For many of us, recycling has been the way we started thinking about our impacts on the Earth.
Do-gooders at schools have for decades started recycling initiatives. Conscientious employees have convinced their co-workers to “go green.” And Tucson has had a sweeping municipal recycling program, with weekly pickup of all sorts of materials, since 2002. At my house, we pretty much fill our barrel weekly.
It’s given us a small sense of civic price — Tucson has one big blue barrel per household, and weekly pickup of all kind of recyclables. We do it right.
But as my colleague Tony Davis showed in a story last Sunday, those days are over. Tucson, like cities all over the country, is facing hard choices about what we can still recycle now that China has become choosy about what it accepts, making the market for many of our recyclables disappear. Tucson is facing $3.3 million in financial losses for the program, six times what was projected.
Actually, though, it’s not as bad a thing as it seems.
For now, the main recyclables that are costing us the most are glass and paper. If we were to stop recycling them altogether, that would be OK — paper, at least, is biodegradable, and we have plenty of room at the city-owned Los Reales Landfill.
The estimated remaining life of that landfill is 70 years, said Carlos De La Torre, director of environmental and general services for Tucson.
Also good: There’s still a market for plastic containers. My wife Patty and I, for example, like to drink large bottles of bubbly water, especially in the summer. Those plastic bottles still are worth something in the recycling market. And plastics are both a petroleum product — therefore a producer of greenhouse gases that warm the climate — and aren’t biodegradable, of course. Keeping them out of the landfill is good.
But here’s the bigger point that our national recycling problems are revealing: We still produce way, way, way too much junk. Copious piles of paper and packaging and containers smeared with food glop. You do it, I do it — pretty much all of us do, without even thinking much about it.
In a way, our recycling program has allowed us to ignore our wastefulness. We are producing mind-blowing amounts of junk — day after day, month after month, year after year. But recycling has been a balm to our conscience, as we eat our yogurt from single-serve containers.
In the United States, we produce about 4 pounds per person per day. What that adds up to in Tucson is about 200,000 tons of waste sent to Los Reales per year, De La Torre said. We are sending about 38,000 tons to the recycling center.
And of that recycling, about 25 percent of it ends up being garbage after all — contaminated, or not recyclable in the first place. So overall, we’re recycling about 14 percent of the waste we’re producing.

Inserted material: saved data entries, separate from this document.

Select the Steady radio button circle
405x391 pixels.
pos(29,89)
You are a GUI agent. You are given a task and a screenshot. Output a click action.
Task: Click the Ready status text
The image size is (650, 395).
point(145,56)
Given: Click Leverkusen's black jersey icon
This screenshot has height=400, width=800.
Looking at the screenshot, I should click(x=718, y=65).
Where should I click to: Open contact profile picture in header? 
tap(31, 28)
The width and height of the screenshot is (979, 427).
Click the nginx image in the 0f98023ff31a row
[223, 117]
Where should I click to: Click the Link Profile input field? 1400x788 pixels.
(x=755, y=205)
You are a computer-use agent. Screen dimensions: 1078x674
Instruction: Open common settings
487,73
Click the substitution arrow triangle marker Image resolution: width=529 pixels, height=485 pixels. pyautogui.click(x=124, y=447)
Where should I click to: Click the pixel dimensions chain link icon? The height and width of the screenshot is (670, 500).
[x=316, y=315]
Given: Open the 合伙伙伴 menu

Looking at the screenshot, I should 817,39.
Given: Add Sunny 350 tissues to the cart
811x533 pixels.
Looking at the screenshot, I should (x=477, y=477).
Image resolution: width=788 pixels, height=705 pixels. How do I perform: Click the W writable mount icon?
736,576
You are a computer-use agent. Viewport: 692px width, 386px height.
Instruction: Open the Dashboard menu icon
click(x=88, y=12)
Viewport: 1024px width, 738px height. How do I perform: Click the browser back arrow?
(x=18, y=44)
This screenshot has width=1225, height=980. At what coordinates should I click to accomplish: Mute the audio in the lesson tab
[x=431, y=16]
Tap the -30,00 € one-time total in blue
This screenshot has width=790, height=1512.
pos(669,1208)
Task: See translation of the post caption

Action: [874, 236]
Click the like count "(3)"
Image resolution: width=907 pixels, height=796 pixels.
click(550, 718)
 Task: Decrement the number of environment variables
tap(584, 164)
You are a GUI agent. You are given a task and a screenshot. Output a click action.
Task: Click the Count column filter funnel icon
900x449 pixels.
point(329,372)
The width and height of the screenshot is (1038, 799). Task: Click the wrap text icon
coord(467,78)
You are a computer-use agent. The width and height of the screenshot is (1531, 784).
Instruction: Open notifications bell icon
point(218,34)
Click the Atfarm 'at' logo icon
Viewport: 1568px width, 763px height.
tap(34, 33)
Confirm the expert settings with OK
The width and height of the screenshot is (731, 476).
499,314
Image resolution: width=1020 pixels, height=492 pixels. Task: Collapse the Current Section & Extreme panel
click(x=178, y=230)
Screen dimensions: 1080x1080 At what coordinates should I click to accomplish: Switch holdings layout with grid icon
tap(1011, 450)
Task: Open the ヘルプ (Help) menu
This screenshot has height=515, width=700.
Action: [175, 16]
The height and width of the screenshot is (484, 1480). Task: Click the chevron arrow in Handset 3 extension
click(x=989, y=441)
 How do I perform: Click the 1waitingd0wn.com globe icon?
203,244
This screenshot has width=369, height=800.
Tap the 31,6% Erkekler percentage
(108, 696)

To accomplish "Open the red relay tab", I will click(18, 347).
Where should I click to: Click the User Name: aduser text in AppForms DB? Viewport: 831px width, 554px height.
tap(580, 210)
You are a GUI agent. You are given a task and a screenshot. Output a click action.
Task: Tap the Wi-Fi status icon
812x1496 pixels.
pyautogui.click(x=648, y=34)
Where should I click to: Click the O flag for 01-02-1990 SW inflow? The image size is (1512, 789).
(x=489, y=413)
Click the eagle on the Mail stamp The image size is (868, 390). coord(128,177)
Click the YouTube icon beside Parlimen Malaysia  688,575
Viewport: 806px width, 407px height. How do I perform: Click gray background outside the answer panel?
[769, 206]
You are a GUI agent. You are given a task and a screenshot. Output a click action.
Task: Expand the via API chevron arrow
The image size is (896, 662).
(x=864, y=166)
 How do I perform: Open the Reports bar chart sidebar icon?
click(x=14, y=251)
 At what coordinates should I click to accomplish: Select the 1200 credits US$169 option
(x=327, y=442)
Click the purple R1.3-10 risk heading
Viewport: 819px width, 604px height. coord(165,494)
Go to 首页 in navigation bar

That 29,000 tons per year of recycling counts for something, sure. But wouldn’t it be better if we simply didn’t produce that tonnage at all?
It’s possible. There are plenty of people around the Tucson area who actually work at this and can show us the way. They compost food scraps, they buy in bulk, they get by on one vehicle — that sort of thing. I’m not one of them. I look around my kitchen, and what I find is pretty bad, from a waste point of view.
This week alone, I’ve eaten two of those pouches of Indian-style food that have come on the market. Madras lentils is my favorite. But forget the lentils — think of all the single-serving packages of soup or noodles. The ramen alone!
“If you look at packaging today, and how we as consumers are used to our purchasing habits, it lends itself to a single-use container,” De La Torre said. “Unfortunately, a lot of those single-use containers are nonrecyclable.”
Some people actually work to avoid using them. I talked to two Tucson practitioners, coincidentally both of them named Swanson, on Friday.
“The perfect example is yogurt,” Charles Swanson told me. “We’re a family of four and those yogurt packages add up. We bought a yogurt maker. It’s not that difficult at all.”
“The other problem is milk containers. You need milk to make yogurt. So we’ve started using (refillable) glass bottles,” he said.
The family also makes its own tomato sauces, Mexican salsas and pickled cucumbers, jalapeños and cauliflower, he said. He refills a dishwashing liquid container that he has had for maybe 15 years.
“We compost, and we have chickens. We end up with a lot of vegetable and fruit scraps. They go to the chickens and they go to the compost,” he said.
Charles Swanson’s family owns Sun Sprout Cloth Diaper Service, 3841 N. Oracle Road. So preventing the worst kind of waste is also his business.
One of his customers is Matt Swanson, no relation. He and his wife and their daughter live near downtown in a small house. They have one car. They try to buy stuff in bulk from the Food Conspiracy Co-op. It’s been a gradual change, he told me. For example, they refill liquid bath soap, Dr. Bronner’s, at the co-op.
“We didn’t get super-radical, super-fast. We just looked to make small changes. All of those changes added up, make a bigger difference than just recycling or something like that.”
So sure — recycling is fine, if you don’t think you’re making a bigger difference than you really are. But it is no substitute for actually working to cut down your waste.
If enough of us were to do that, the single-serving consumer culture itself could change. Now that would make a real difference.